Container homes are just what they sound like – houses made from steel shipping containers. When a shipping container reaches the end of its useful life, they can be reclaimed and fit out as a home for a lot cheaper than buying a traditional house.
Because containers are modular, container homes can range anywhere from a modest one container home to multi-story micro-apartment complexes made of hundreds of containers and everything in between. Many people have built some weird and wonderful combinations reminiscent of a Lego masterpiece!
With roughly 14 million out-of-service shipping containers in the world, there is no shortage of supply, and many consider container homes to be recycling-friendly – instead of dumping old containers, they can be given a new lease on life. For many, the solid steel structure has an appeal for sturdiness and longevity. While others appreciate the subversive charm of making a house without all the usual building overheads.
All of these factors made it easy for us to focus on cabins – we are expert cabin builders, we can guarantee the structural integrity, suitability for living, and cleanliness of our cabins. What’s more, cabins are a lot easier to transport than shipping containers, which usually require a crane or industrial hoist just to get off the ground.
Choosing a cabin is a smarter way to join the Tiny House NZ movement and will usually also be a lot cheaper. With the average container home cost hovering around the six-figure mark, not to mention any additional costs that become necessary down the track, you can get started with a cabin for less than $78,000.

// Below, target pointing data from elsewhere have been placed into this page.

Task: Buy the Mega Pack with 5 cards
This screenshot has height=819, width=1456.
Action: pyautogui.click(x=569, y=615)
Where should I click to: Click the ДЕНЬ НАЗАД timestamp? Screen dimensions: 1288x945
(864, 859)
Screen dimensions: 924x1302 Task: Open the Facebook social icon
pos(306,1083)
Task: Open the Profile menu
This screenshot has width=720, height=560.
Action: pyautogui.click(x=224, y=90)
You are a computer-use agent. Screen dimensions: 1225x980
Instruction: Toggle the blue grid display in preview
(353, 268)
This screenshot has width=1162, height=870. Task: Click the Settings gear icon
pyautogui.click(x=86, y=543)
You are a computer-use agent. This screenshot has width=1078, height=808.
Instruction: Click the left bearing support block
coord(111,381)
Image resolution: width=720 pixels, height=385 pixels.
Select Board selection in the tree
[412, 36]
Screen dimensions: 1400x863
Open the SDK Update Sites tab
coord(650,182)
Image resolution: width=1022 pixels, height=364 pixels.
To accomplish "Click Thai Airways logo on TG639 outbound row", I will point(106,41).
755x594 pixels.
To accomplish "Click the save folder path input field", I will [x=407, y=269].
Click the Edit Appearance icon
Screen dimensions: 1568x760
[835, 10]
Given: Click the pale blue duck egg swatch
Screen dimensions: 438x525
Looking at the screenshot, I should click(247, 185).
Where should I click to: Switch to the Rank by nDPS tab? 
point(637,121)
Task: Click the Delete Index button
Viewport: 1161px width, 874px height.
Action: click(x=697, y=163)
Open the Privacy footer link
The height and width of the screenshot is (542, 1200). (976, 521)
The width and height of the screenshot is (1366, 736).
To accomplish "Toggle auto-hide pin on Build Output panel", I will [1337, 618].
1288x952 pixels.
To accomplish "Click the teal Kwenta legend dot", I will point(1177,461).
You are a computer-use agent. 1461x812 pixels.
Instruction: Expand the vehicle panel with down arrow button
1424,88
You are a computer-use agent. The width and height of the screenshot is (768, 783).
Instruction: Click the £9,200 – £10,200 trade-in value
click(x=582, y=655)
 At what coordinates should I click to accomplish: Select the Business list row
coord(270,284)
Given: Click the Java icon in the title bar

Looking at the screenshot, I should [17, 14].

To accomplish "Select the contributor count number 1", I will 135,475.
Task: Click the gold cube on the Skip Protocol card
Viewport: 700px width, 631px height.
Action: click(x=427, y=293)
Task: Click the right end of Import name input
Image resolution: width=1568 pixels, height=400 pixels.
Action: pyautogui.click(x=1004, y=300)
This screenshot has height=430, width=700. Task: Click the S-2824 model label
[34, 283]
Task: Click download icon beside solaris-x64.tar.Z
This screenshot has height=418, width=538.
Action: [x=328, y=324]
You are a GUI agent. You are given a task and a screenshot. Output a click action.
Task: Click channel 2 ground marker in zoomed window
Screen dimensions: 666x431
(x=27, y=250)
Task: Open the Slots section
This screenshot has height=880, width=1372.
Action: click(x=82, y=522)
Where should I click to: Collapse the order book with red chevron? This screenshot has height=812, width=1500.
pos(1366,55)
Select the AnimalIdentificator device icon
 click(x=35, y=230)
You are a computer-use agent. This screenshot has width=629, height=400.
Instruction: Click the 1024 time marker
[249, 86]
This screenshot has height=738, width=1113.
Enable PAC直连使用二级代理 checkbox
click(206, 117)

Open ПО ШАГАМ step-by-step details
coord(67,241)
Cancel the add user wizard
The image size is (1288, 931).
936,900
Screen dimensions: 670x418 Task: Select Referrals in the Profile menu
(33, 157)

Cabins have a number of benefits that make them more desirable than container homes for some people.
With a container home, all you get is the shell. You need to cut out the doors and windows, place internal walls for the bathroom and bedroom, and take care of the plumbing and electrical with modifications to the shell – all of which can use up valuable living space. Additionally, container roofs need extra reinforcement to prevent them from collapsing. A cabin is built from a plan and accommodates all the above features from the start (including non-collapsing roofs). If you’ve chosen a plan you like, you won’t need any modifications to the structure to live there.
While some people find the sturdiness of steel appealing, the truth is that container homes can have lots of structural issues. We’ve already mentioned the need to reinforce the roof. The fact is that the corrugated steel walls of shipping containers play a large part in the structure of the container, so every time you make a cut out for a door or window you are weakening its structural integrity. And while you can add additional containers to expand your living space, doing so requires complicated – and expensive – engineering work such as planning, welding, and steel reinforcements. None of this is any issue when you opt for a cabin, and while you can’t bolt additional cabins together, you only have one cost of building it.
Another aspect of steel is how to insulate it. Properly insulating the interior would waste precious living space, so containers are often sprayed with a thin layer of insulating foam – not the most environmentally friendly process. Cabins are designed to accommodate internal insulation and are a lot more energy efficient as a result.
On a similar topic, the recycling benefit of choosing containers is debatable – most factory-built container homes are built from one-use containers that have only made one trip. They may not have dents or rust which requires panel beating and repair, but the steel in one of these containers could be more effectively recycled into enough steel studs to build 14 normal houses the same size.
Lastly – do you know what was transported in your shipping container’s (more than likely) single trip? Was it hazardous material? Has it been properly decontaminated? Depending on the payload, cleaning procedures can be expensive – and that’s if you can even determine what materials were inside it. Cabins come clean and fresh from our factory so you don’t have to worry about your new home making you ill.